You can always focus on your technique!!!
Be informed. Take time and be focused when you swim!!!
Every workout you do needs to have some kind of focus. Whether it be technique, speed, a specific energy system, heart rates, effort, recovery… you need know what you are doing and why you are doing it. Without focus, you’re not getting everything you can out of your training.

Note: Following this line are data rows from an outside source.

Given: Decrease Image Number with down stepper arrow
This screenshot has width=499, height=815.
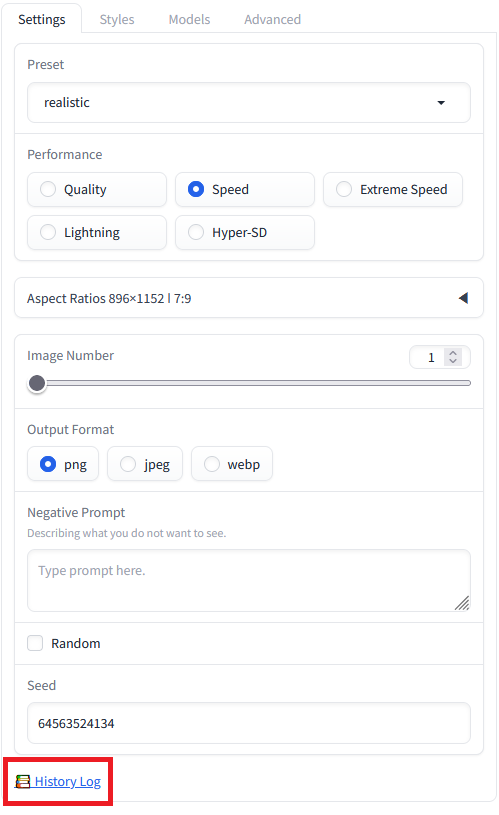Looking at the screenshot, I should point(453,361).
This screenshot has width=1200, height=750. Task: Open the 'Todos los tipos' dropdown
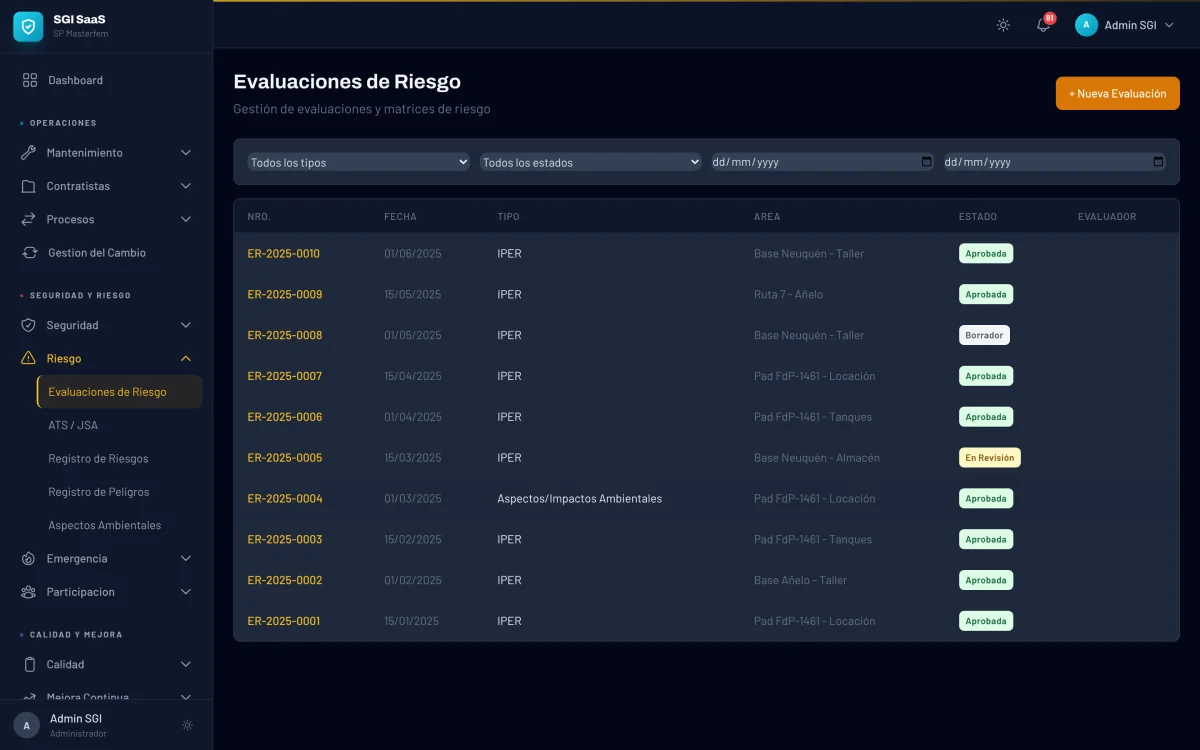(x=358, y=162)
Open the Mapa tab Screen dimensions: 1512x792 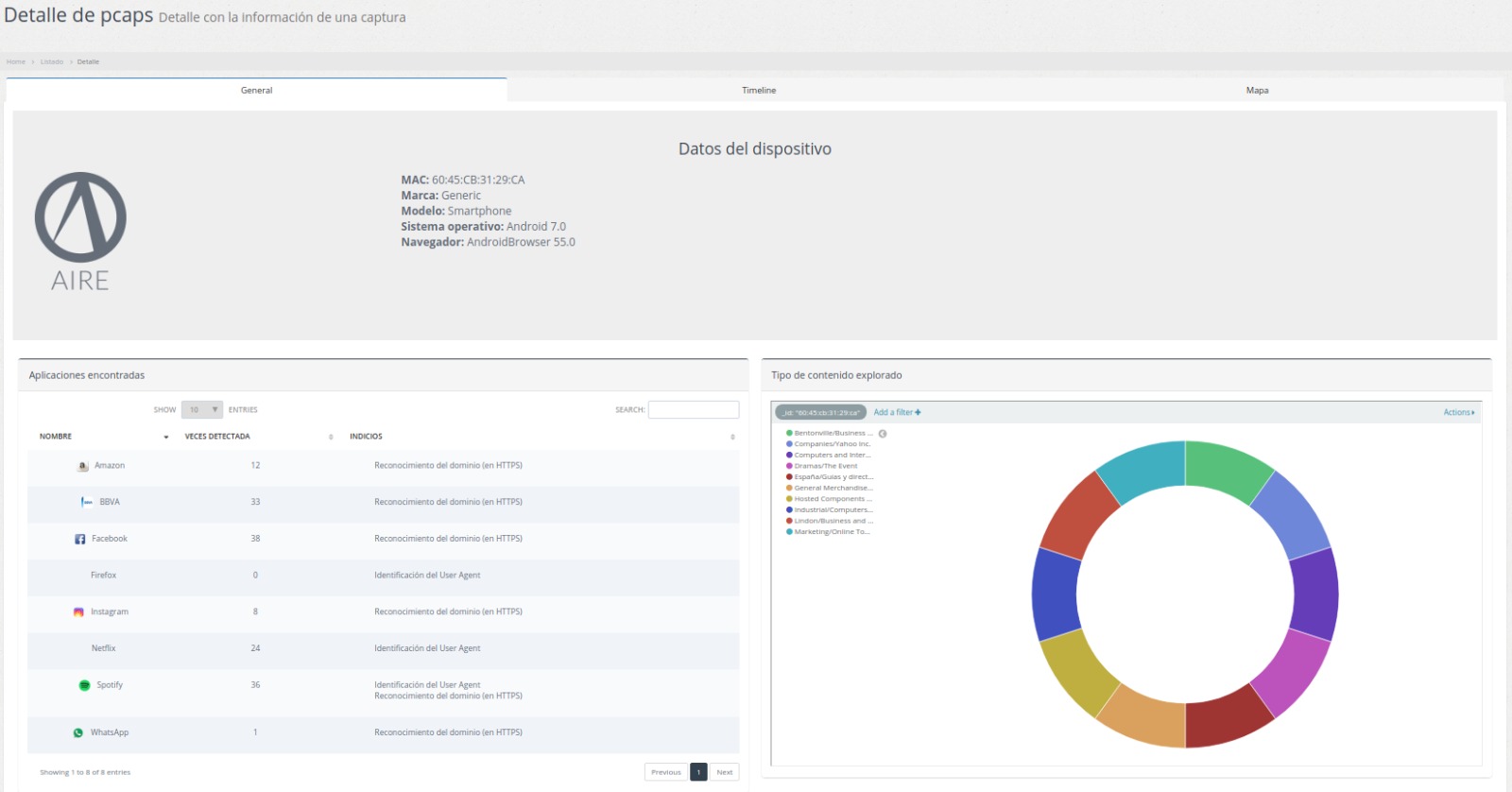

Swimming a practice with generic intervals and no speed requirements doesn’t make sense. There are a lot of generic workouts that give meaningless intervals or rest requirements. I say meaningless because it is a “one size fits all” solution for a complicated problem:
If a person is told to do ten 50s freestyle on the 1:15 or :15 seconds rest, what does that mean? How does that help a beginning athlete who is coming in on the 1:14 or 1:13? How does it help an experienced athlete who can hold :35s with little effort? The beginning athlete is probably struggling with…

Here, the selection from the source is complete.